Indeed, most use cases are simple enough to be handled in array notation. I have worked with Matlab and Python and managed to come up with array notations in many non-trivial cases as well. However, once in a while, it just cannot be done. Typically, this happens when you have to handle non-linear terms or high order tensorial objects. Of course, my examples were simple enough to permit alternative expressions, but I have encountered quite a number of cases where I could not avoid a loop in Python. I is hard to spontaneously construct something useful that I can describe in a few lines. Imagine a charge density in one dimension: rho[r] and then compute the coulomb energy sum(r1,r2)(rho[r1]*rho[r2]/(r1-r2)) Or an expression containing function calls sum(i,j)(f(i)*g(j)*A[i,j])) Ultimately, 'sum' and other reduction would actually be just one use case. One could even use the same mechanism to construct arrays from expressions. auto A = array(a=0:10,b=0:20)(2*a + b%3) (Disregard the exact syntax here...) I will think further about this and try to come up with more specific use cases. Greetings, Norbert

Thank you. I understand the difficulty of finding good examples. I did take a look at my own research, but didn't find any good examples of complex, single line expressions.

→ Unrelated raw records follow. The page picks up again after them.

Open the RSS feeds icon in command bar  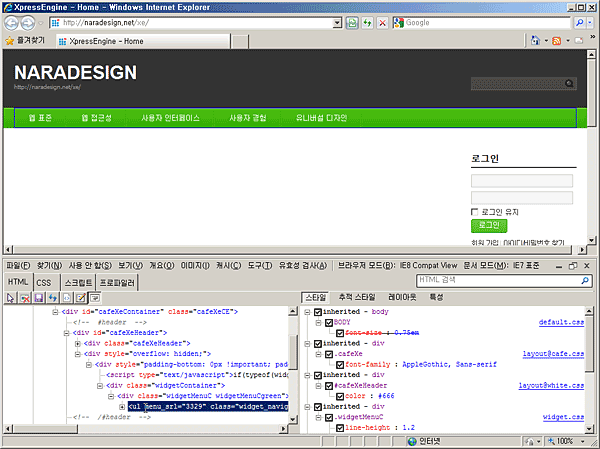pyautogui.click(x=557, y=41)
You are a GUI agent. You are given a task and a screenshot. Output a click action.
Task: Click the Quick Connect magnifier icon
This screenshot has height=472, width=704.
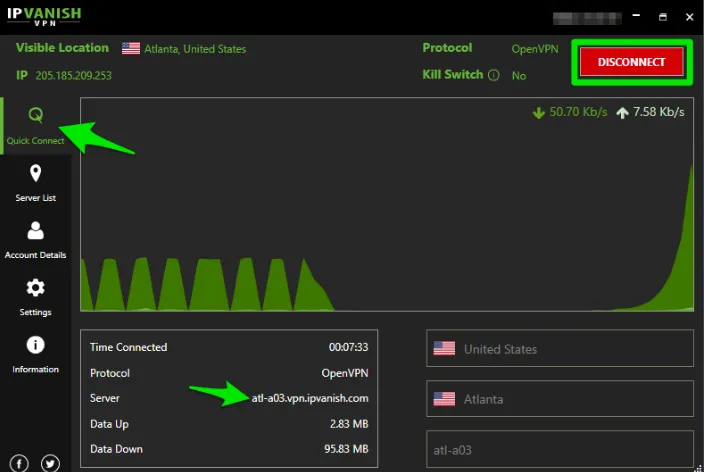pyautogui.click(x=35, y=116)
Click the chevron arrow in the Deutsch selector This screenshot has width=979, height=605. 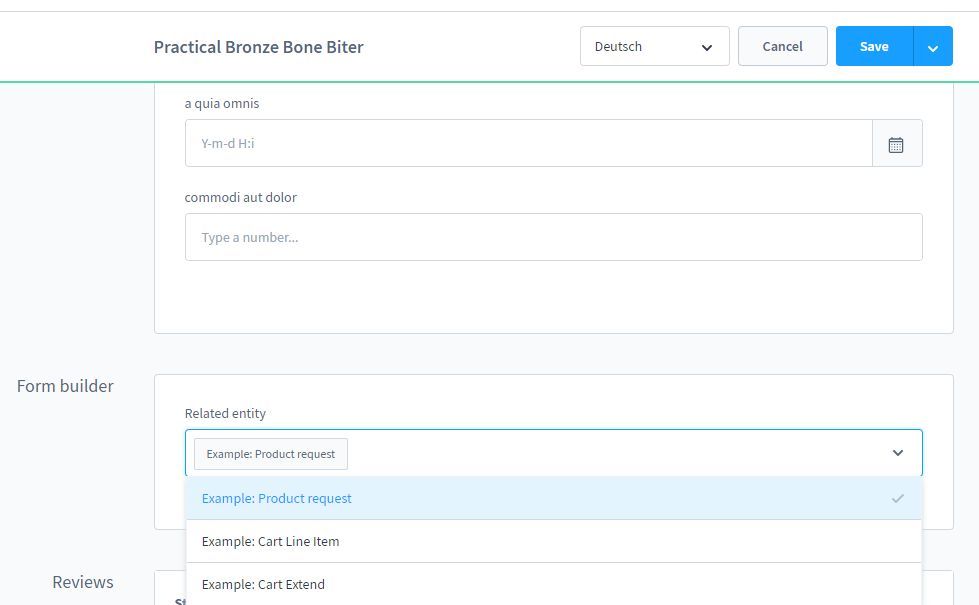(x=707, y=47)
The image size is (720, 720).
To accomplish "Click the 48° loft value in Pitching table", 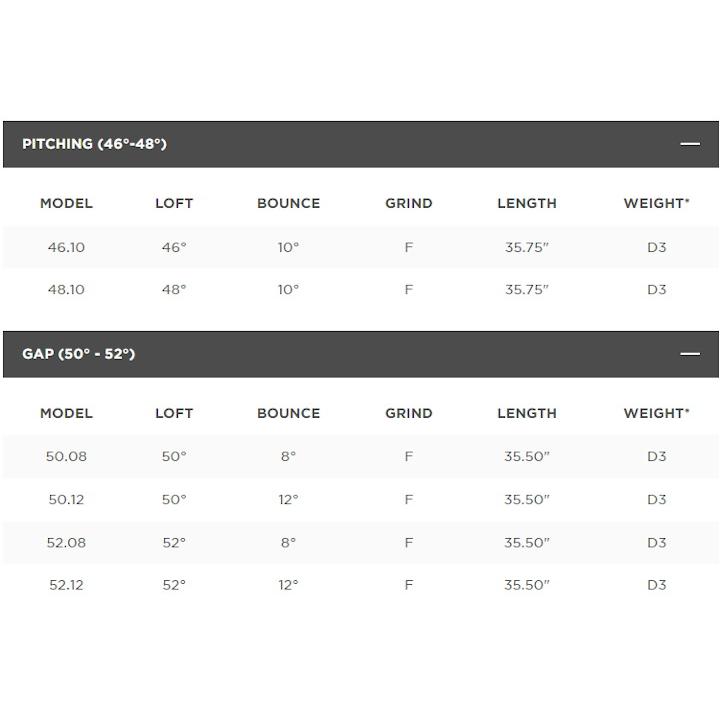I will (x=174, y=289).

Somehow, this feels like a narrow problem area; simple things are easy to express using array ops, really complex things take multiple lines to express and should really be done with loops in the first place. Finding the middle ground and then finding a concise way of correctly expressing it both seem like difficult problems, though definitely ones worth investigating. Anyways, I've taken a look at the new examples: Let Map create an infinite array whose elements are generated via function calls. (I've run into the function call issue before) Let Index = Map!"a" or something similar Let .B!D denote broadcasting an array along the D dimension Let .* denote the element wise multiply. Practically, you might want to use .A and .M to switch between element-wise array and matrix style math. Practically, both Map and .B require the concept of one or more dimensions which are 'unbounded'. Unbounded dimensions become bounded when they interact with any operation that does bounds checking with a bounded dimension. sum(r1,r2)(rho[r1]*rho[r2]/(r1-r2)) => sum( rho.B!1.*rho.B!0./( Index.B!1 - Index.B!0 ) ) sum(i,j)(f(i)*g(j)*A[i,j])) => sum( Map!f.B!1.*Map!g.B!0.*A ) auto A = array(a=0:10,b=0:20)(2*a + b%3) => auto A = take([0,10],[0,20], 2*Index.B!1 + Index.B!0 % 3 ); auto A = take( Map!"2*a + b%3"[0..10,0..20] ) Although the ideal syntax is definitely shorter and a bit more readable than the array ops version, the array ops seems more concise than the delegate based alternative: sum( Map!((int i, int j){ return rho(i)*rho(j)/(i-j); })[0..rho.length,0..rho.length] ); By the way, I'd recommend keeping all these examples for use in your documentation, as people don't naturally think in arrays and array ops.